In fact, 1984 is not the only book that has inspired Yorkshire-born Watkins to create a work for the stage. Another of his teenage discoveries, A Kestrel for a Knave, written by Barry Hines (who died last week aged 76), resulted in Watkins bringing together a company of actors, dancers and puppets in a dance-drama production of Kes that ran to huge acclaim at the Crucible Theatre, Sheffield in 2014.

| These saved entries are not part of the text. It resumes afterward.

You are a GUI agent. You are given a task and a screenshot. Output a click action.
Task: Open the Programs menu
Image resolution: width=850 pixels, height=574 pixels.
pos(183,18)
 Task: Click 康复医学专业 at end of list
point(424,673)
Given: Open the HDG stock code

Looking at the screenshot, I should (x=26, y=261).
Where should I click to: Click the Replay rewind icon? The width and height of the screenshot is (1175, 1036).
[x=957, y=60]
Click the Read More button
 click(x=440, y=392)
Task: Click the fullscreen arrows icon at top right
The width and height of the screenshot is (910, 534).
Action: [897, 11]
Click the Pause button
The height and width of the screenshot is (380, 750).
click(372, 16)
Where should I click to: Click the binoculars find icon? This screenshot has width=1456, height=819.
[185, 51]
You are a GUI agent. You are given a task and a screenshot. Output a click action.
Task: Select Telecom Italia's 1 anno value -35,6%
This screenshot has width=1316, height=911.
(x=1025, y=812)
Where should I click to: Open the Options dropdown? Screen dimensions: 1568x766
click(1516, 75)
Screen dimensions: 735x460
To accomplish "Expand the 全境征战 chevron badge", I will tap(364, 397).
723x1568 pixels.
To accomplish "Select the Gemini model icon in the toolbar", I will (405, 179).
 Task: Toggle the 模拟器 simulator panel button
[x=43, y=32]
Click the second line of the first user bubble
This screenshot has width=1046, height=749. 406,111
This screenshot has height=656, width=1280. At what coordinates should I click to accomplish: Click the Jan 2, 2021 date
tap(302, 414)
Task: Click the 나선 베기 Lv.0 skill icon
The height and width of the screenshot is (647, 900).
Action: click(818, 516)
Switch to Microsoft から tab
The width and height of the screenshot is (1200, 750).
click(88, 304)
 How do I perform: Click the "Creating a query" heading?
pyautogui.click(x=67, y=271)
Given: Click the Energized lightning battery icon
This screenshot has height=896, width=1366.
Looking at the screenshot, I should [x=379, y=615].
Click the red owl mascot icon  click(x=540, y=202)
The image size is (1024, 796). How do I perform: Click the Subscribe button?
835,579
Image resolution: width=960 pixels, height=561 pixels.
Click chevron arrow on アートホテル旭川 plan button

“I do think a lot of people were surprised by it,” says Watkins, “because they weren’t sure what to expect. You’re saying ‘Okay - we’re going to turn Kes into a ballet” and a lot of the initial reactions are as much about why you’d want to do that, as well as how. How are you going to make this gritty story about a working class lad and a kestrel into a dance piece? But I remember there was a point on the first night, when you could feel a change of atmosphere in the theatre. It was as if the audience understood what it was you were trying to do, that they got it, and that it was really reaching out to them.”

In some ways, Kes could be seen as a break-through moment for Watkins. After leaving the Royal Ballet in 2013, where he had established himself as both dancer and choreographer, Watkins had chalked up an impressive CV, working with renowned British, Russian and New York companies. No-one, however, seemed keen to commission a ballet of 1984, until – heartened, perchance, by his success with Kes – Northern Ballet agreed to his choice of the Orwell for their 2015 autumn season.

“I think you do have recognise, and really appreciate, the risk involved for the company,” he says. “When it comes to new ballets, audiences can only go by the name. A Shakespeare, or a fairytale is familiar, but 1984 – whether they’ve read the book or not – doesn’t come across as conventional ballet material. It was a challenge for everyone involved to make something audiences could genuinely connect to.

Luckily Watkins had a team of visionary creatives that included people he’d worked with before, among them the composer Alex Baranowski and dramaturg Ruth Little. He jokes that he regularly amends her first name to “Truth”, but then he enthusiastically details the valuable ways in which her outside eye ensures that his narrative framework retains clarity.

“It’s about having some-one you trust standing back, pulling together this overview – really looking at how the movement works with the video, or if the two worlds that I’ve imagined for the lovers, Winston and Julia, are really distinct and separate. Ruth does that with the kind of honesty you need with a project that’s as detailed as this one.”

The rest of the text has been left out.